I have a rotator cuff injury on my right shoulder, and the discomfort has made me grouchy and depressed. Earlier this week, on Yom Kippur eve, I didn’t feel like going to temple, so I did the next best thing —
Yes, I went to a NY Mets game on Yom Kippur eve.
Is this sacrilegious? Of course. Even Sandy Koufax didn’t PLAY on Yom Kippur.
But in many ways, coming to CitiField and watching a terrible team eliminated from the playoffs three months ago, get routed by the Pittsburgh Pirates, was a potentially more painful experience to atone for your sins than attending a religious service in a modern, comfortable, air-conditioned synagogue.
During the endless game, the evening air caressed my skin, and my mind drifted off into deep thoughts. I thought about the Holiest day in the Jewish year.
“What is the meaning of life,” I asked myself.
I also had other, more secular questions. Like —
1) What ever happened to the Wave? Why did everyone stop doing it at sporting events? Did it run its course, like the Macarena?

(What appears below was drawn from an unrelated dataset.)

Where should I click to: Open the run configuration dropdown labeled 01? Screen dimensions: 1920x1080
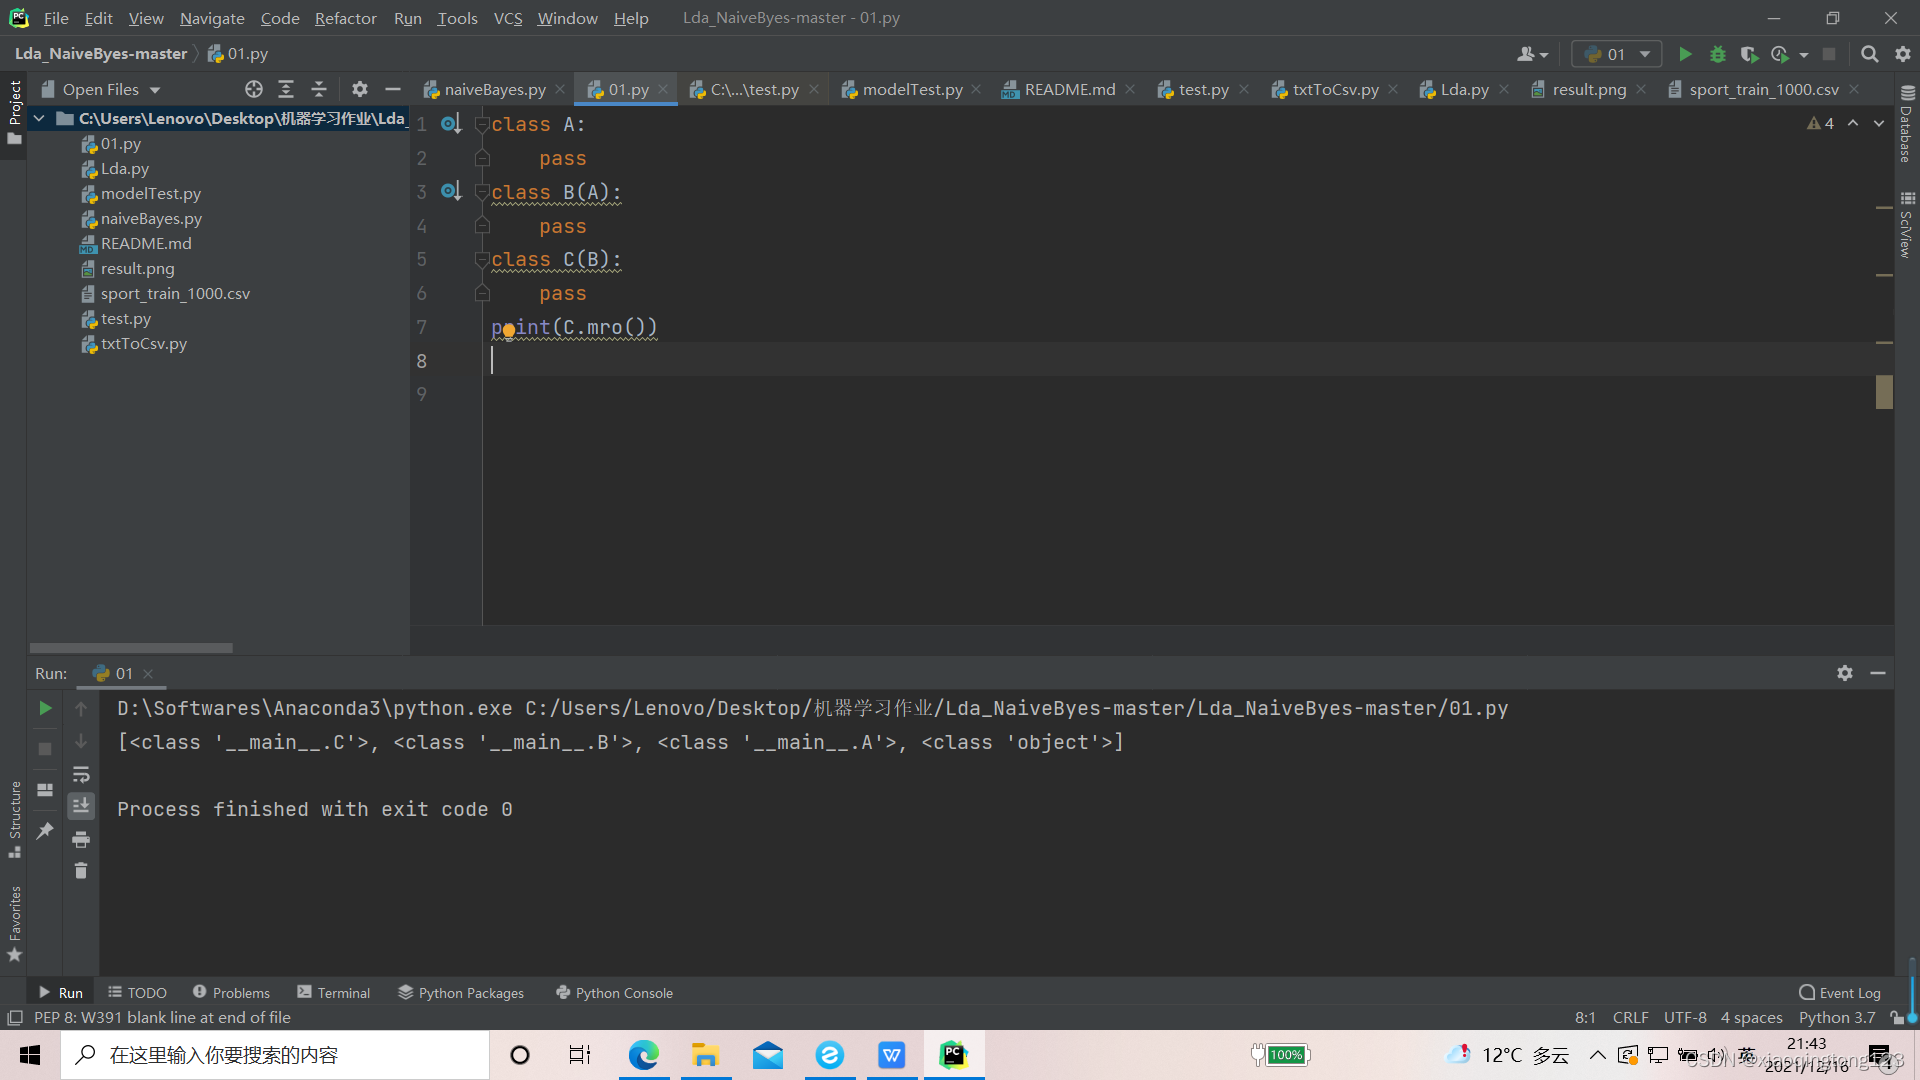coord(1616,54)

2) What do outfielders think about during the game? I played in the outfield during Little League; it was boring. I frequently prayed to God that the ball didn’t come towards me, fearful I would drop the ball. I always dropped the ball. I was also scared of the ball hitting me in the head and splitting my skull open like a watermelon. Perhaps professional outfielders, standing alone, isolated from the others, also think about God. In their freshly-laundered white uniforms, they appeared as much a sign of purity as the white cloth that covered the Torah.

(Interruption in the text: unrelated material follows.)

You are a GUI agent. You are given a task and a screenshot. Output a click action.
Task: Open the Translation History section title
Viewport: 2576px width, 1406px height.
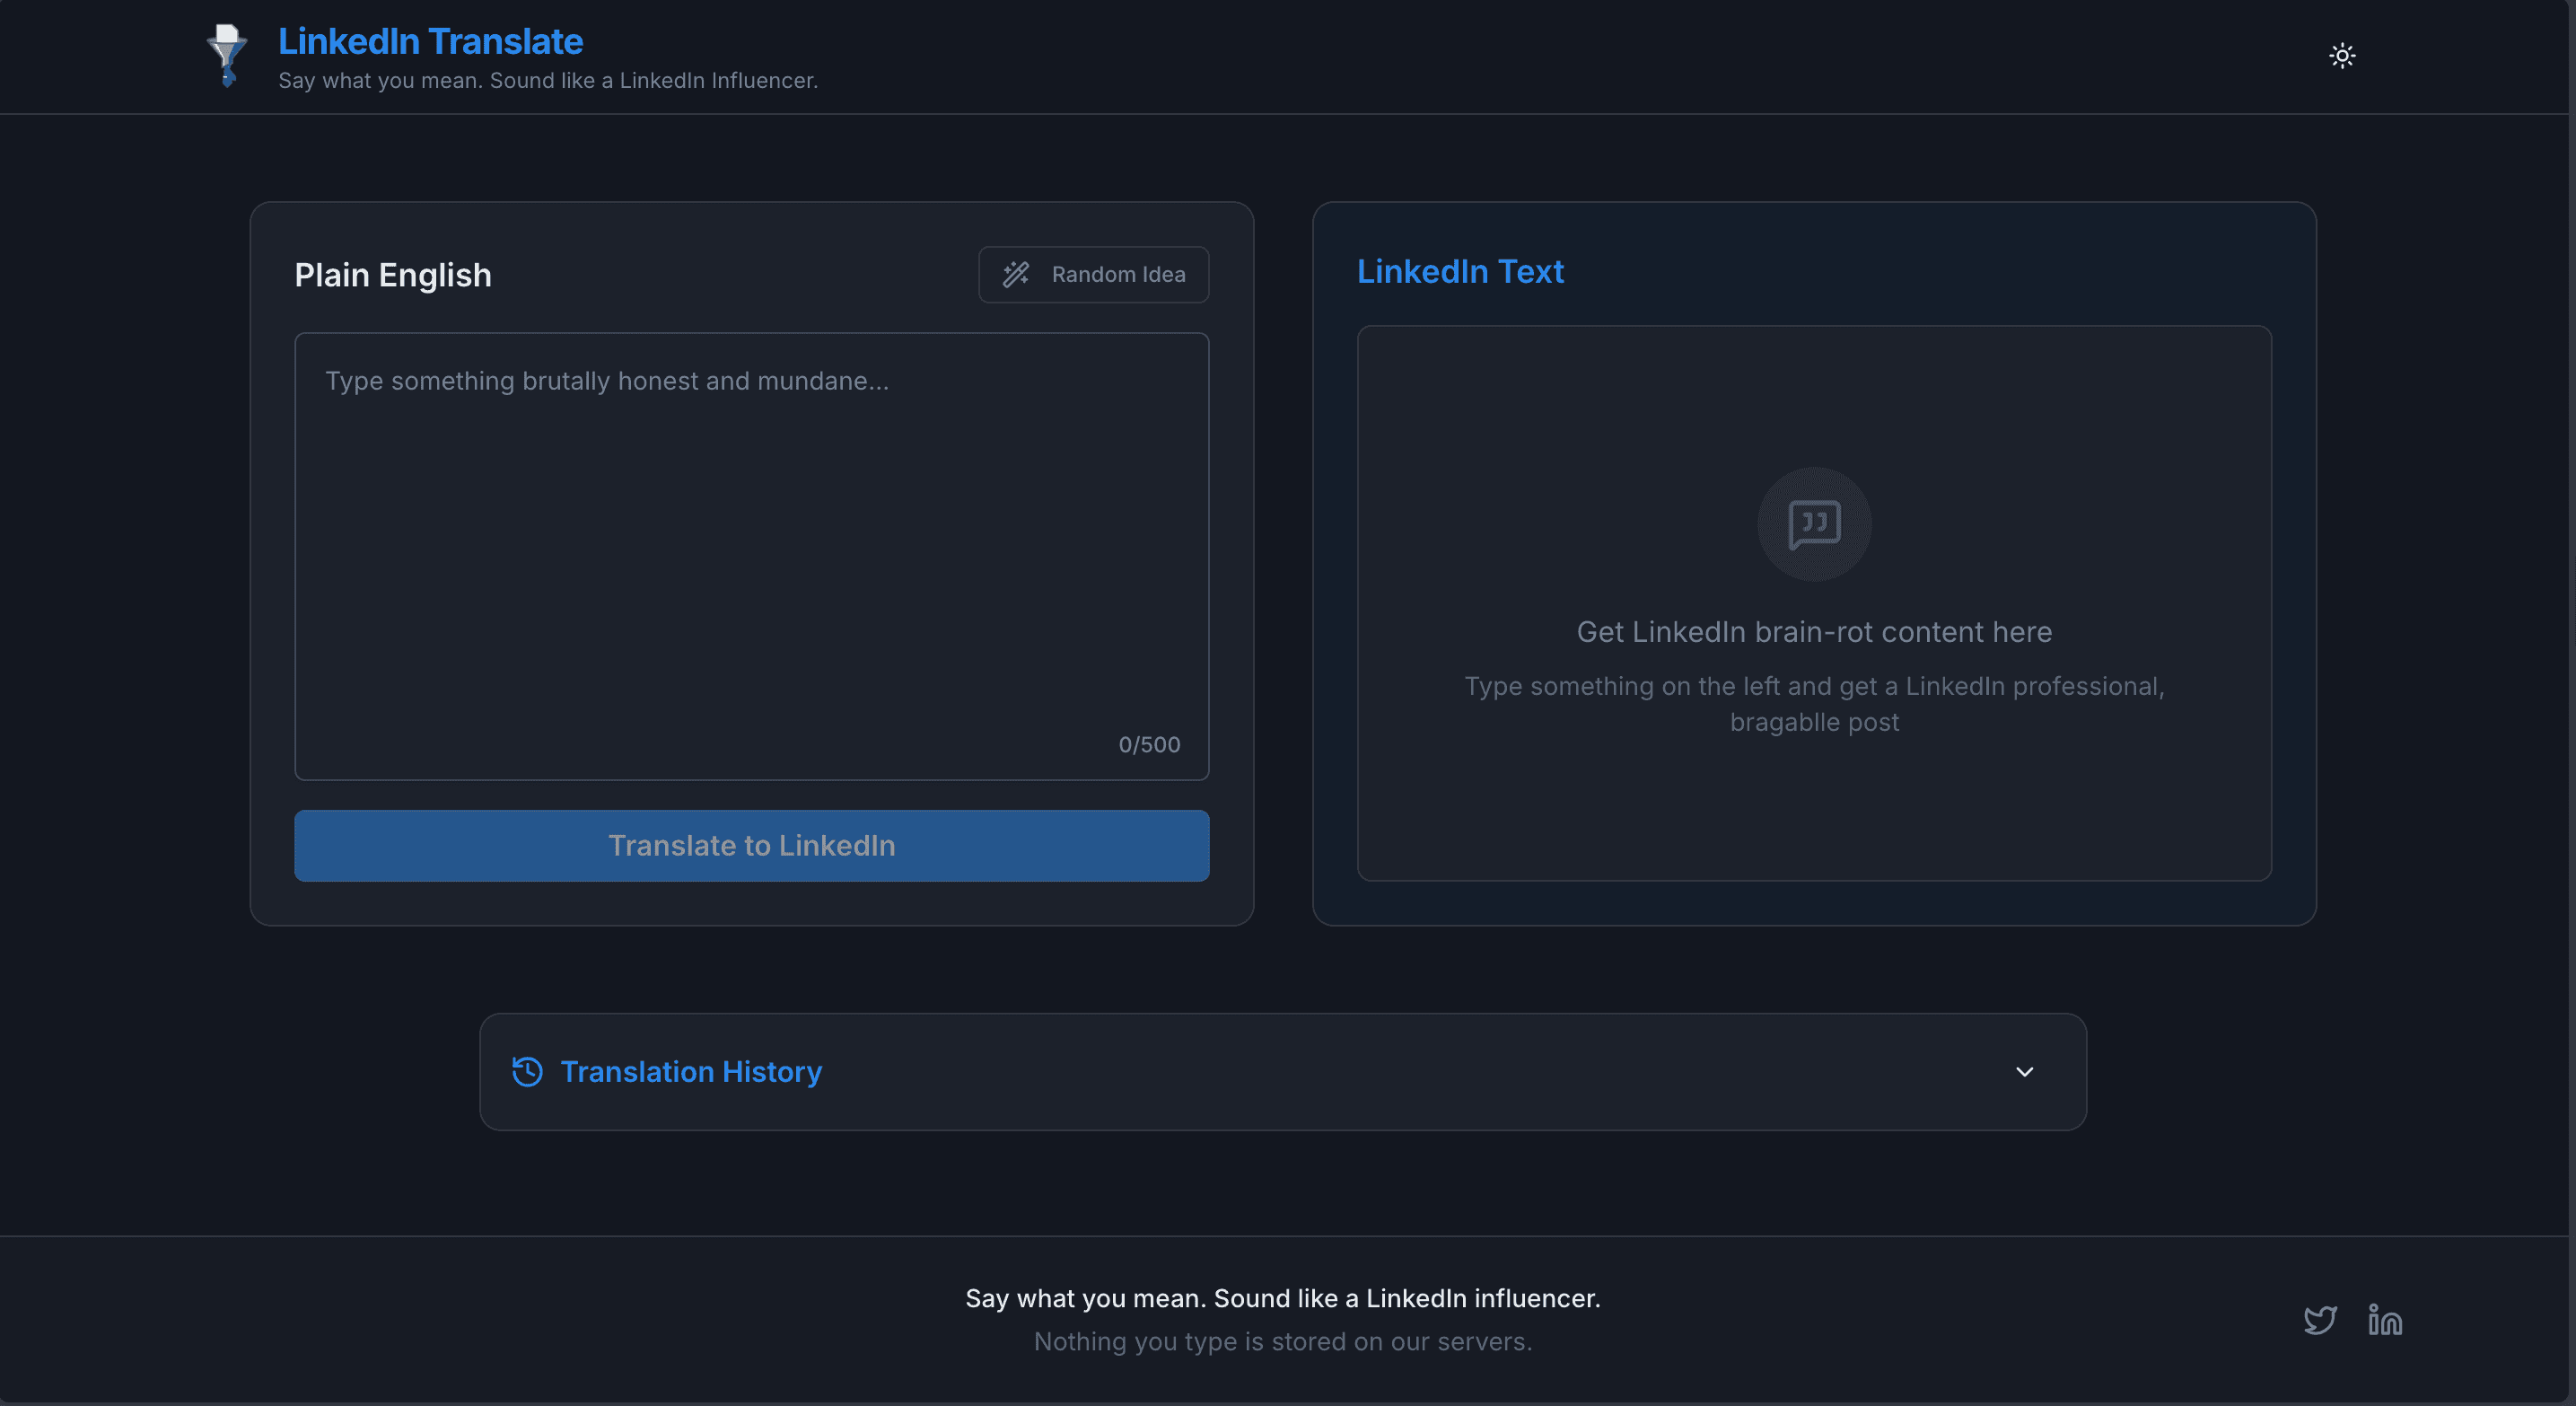(690, 1071)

3) During the fifth inning, the “kissing cam” appeared on the giant screen. Couples were picked out and urged to kiss. But how do the Mets cameramen know who is a couple and who isn’t? If I went to a Mets game with my female boss, would I be obligated to give her a French kiss? Do gays and lesbians get pissed off that they are never chosen for the kissing cam at the Mets game? I hope there is a lawsuit. There should be no kissing in baseball.

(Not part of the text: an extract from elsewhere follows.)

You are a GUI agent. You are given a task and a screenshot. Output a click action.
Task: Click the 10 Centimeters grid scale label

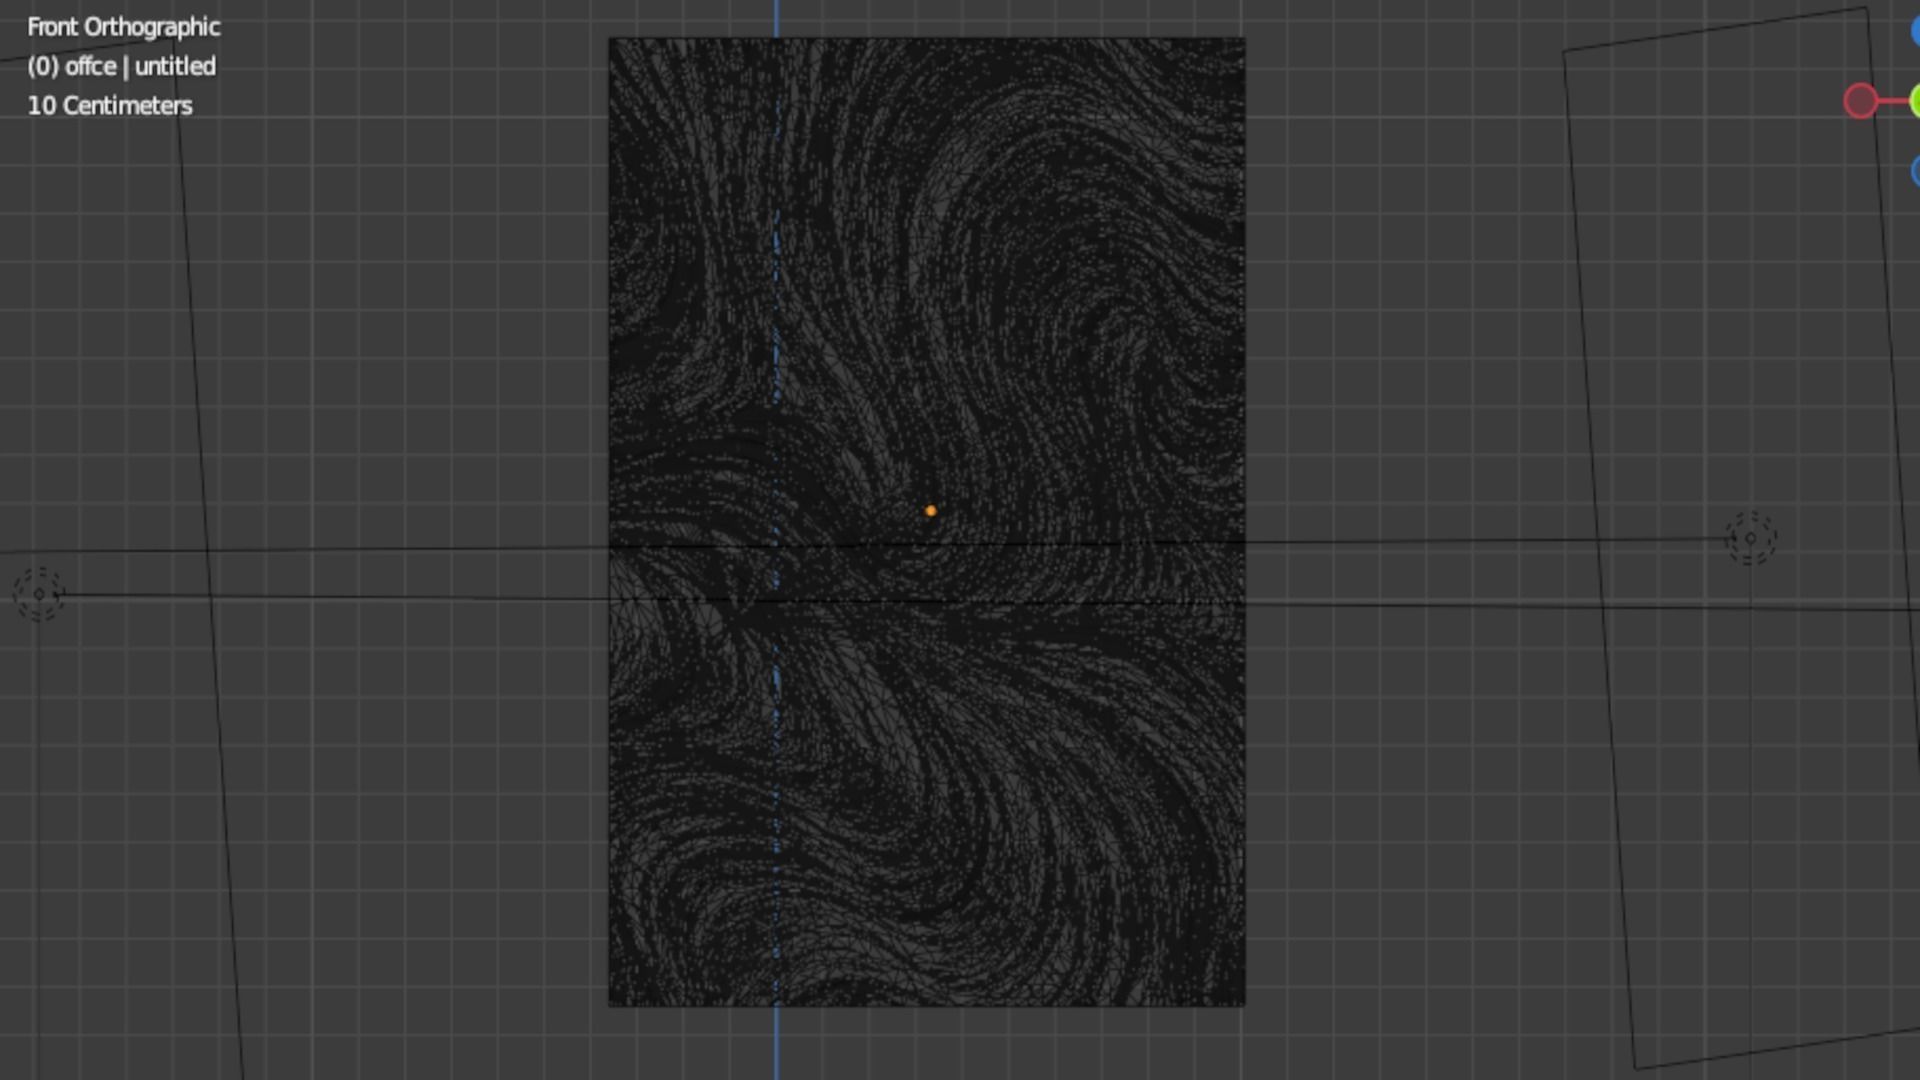[109, 105]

Throughout the evening, the Mets Organization used all sorts of gimmicks to keep us amused during a boring game. Imagine how many more Jews would go to High Holiday services if there were trivial contests, a Dunkin’ Donuts Coffee Cup mascot shlepping through the aisles, and sexy girls shooting “free” t-shirts out of scary bazooka air-guns.
During the seventh inning, a cute girl in a Mets jacket roamed into our section, trying to rev us up, even though the Mets were getting their ass kicked by the Pittsburgh Pirates. She was carrying a large pile of — what seemed to me — dish rags for the kitchen.
But they weren’t dish rags. They were “rally towels.”
“Rally towels! Rally towels!” she screamed. I’m giving away free rally towels!”
Some kids in our section screamed in excitement.
“Over here! Over here!” yelled a little boy behind me.
“How naive is youth,” I thought, as she threw a towel at the boy. AS IF the rally towels would ever help the Mets win this game.
Just then, the Rally Towel girl turned her penetrating eyes towards me. It was like she could “feel” my sarcasm in the air.
“Hey, you with the glasses?” she yelled. “Why aren’t you cheering for the Mets tonight? C’mon, let’s HEAR IT?! Let’s go Mets! Let’s go Mets! Do you want a rally towel?”
“No, thanks,” I said, suddenly wishing I had gone to temple for Yom Kippur. I was also hungry, the only one in CitiField fasting.
“Sure you want a rally towel!” she said. “You gotta have a rally towel!”
She grabbed a towel from the top of her pile and tossed it at me. Her aim was as accurate as any ace pitcher. Out of instinct, I raised by right arm to catch the towel. Memories of Little League came alive, and I was back in the outfield. It was my big chance to redeem myself for missing the ball during that big game, causing our team to lose the Playoffs.
My arm shot back. The t-shirt flew into my hand. I caught it! I was redeemed! I also threw back my shoulder, and the pain was so intense in my rotator cuff that my cry reached the infield, my vision went black, and this became the first Yom Kippur where I felt as if I met God.